At the time, Loudoun County was occupied by Federal troops operating from the Union garrison at Harpers Ferry. As such, J.E.B. Stuart's cavalry was sent in advance to screen the army's movements and to clear Loudoun of enemy resistance. To this end, on September 1, the 2nd Virginia Cavalry, under the command of Col. Thomas T. Munford, was assigned to secure the town of Leesburg and the river crossings in its vicinity.


The following day, as Munford approached the eastern end of Leesburg, he split his command, sending a squadron under the command of Captain Jesse Irvine, Jr. directly through town, while he, with the rest of his regiment turned north off the Leesburg Pike (present day Route 7) towards the Edward's Ferry river crossing.
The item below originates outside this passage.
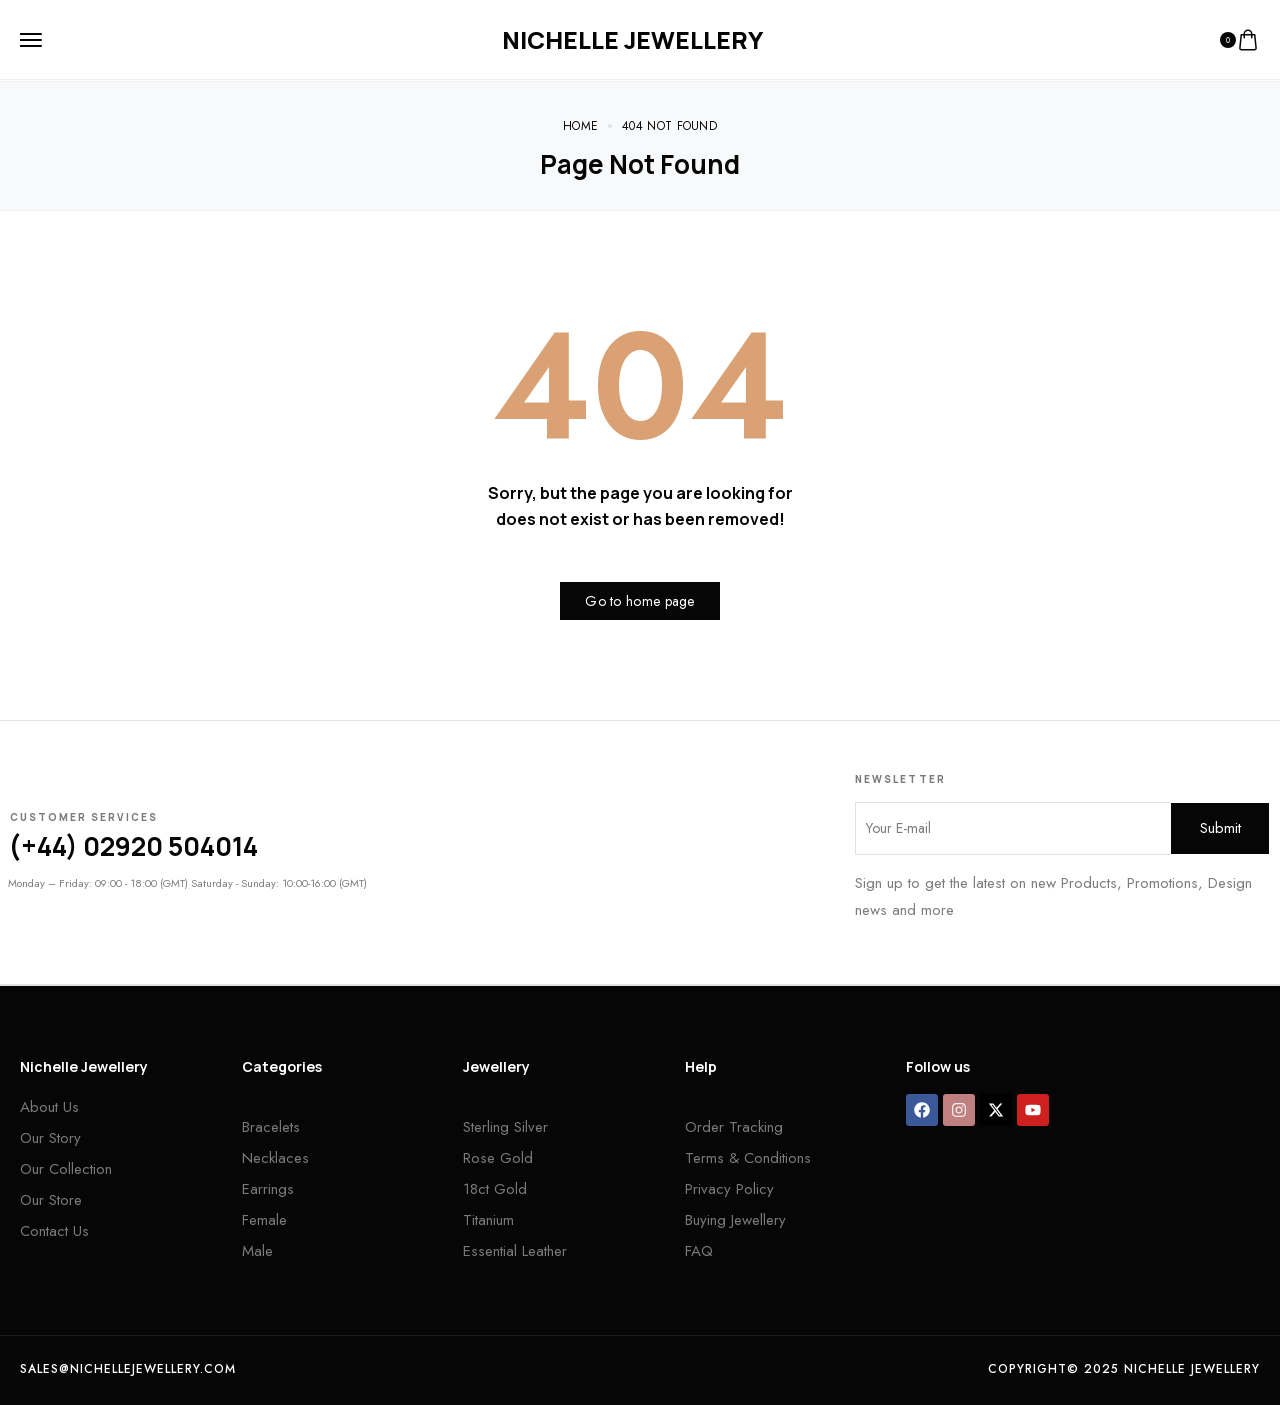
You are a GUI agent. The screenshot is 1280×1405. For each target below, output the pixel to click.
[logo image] (632, 40)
Irvine and his command rushed into town to find Samuel C. Means and his Unionist Loudoun Rangers guarding the courthouse. The Rangers, having been severely manhandled by E.V. White and his partisan Rebels a few days prior at Waterford, put up little resistance before retreating north up King Street (15), though not before suffering four wounded. The Rangers fell back on Cole's Maryland Cavalry, who were positioned to the north of town at the Big Spring (near present day Tutt Lane), with Irvine's command in hot pursuit. Cole's dismounted command began to engage Irvine, but moments later Munford's command attacked from their rear flank, having been able to circumvent the Union position by riding around its left flank along the river and approaching its rear via Smart's Mill Lane, which Cole had foolishly left unguarded.

Cole attempted to mount his command to engage Munford, but many of his troops were killed or wounded before they could reach their horses. Those that did, briefly engaged Munford before retreating towards the Catoctin Mountain and the road to Waterford, which cut through a gap in the ridge. Munford gave chase for two miles, driving the Federals through the gap into Loudoun Valley before retiring, having successfully cleared Leesburg and the river crossings in its vicinity.


Of Munford's 163 troops on the field, he suffered 2 killed and 5 wounded, while of the Loudoun Rangers 30 or so men, 1 was killed, 6 were wounded and 4 captured. Cole's Cavalry, estimated at 150 strong, reported 6 killed, 27 wounded, and 11 captured, though a significant amount of those casualties were officers.


The main portion of the battle started approximately where the present day U.S. Rt. 15 Bypass converges with Business Rt. 15 near the Harrison Farm (this being Cole's initial position). The battle then moved southwest across present day Morven Park and Ida Lee Park to Old Waterford Road. None of the battlefield is protected as such, but Morvin Park remains undeveloped, as does much of Ida Lee Park, so if one follows the Civil War Trails signs to the historical marker off of Tutts Lane, a good feel for the setting of the battle can be had. Cole's initial position has been mostly obliterated by construction and widening of the Rt 15 highway system, as well as the partial condemnation of the Harrison Farm by the public school system to build Smart's Mill Middle School and Frances Hazel Reid Elementary School. Likewise, the approach Munford took up Smart's Mill Lane has become a housing development, though a piece of the old road survives within the modern subdivision.


  • Turner, Fitzhugh (ed.), Loudoun County and the Civil War, Loudoun County Civil War Centennial Commission; Leesburg, Virginia, 1961.
  • Phillips, John T. II. (ed.), The Bulletin of the Historical Society of Loudoun County, Virginia, 1957-1976. Goose Creek Productions: Leesburg, Virginia, 1997.
  • Driver, Robert J., Jr. and Harold E. Howard, 2nd Virginia Cavalry. H.E. Howard, Inc., Lynchburg, Virginia, 1995.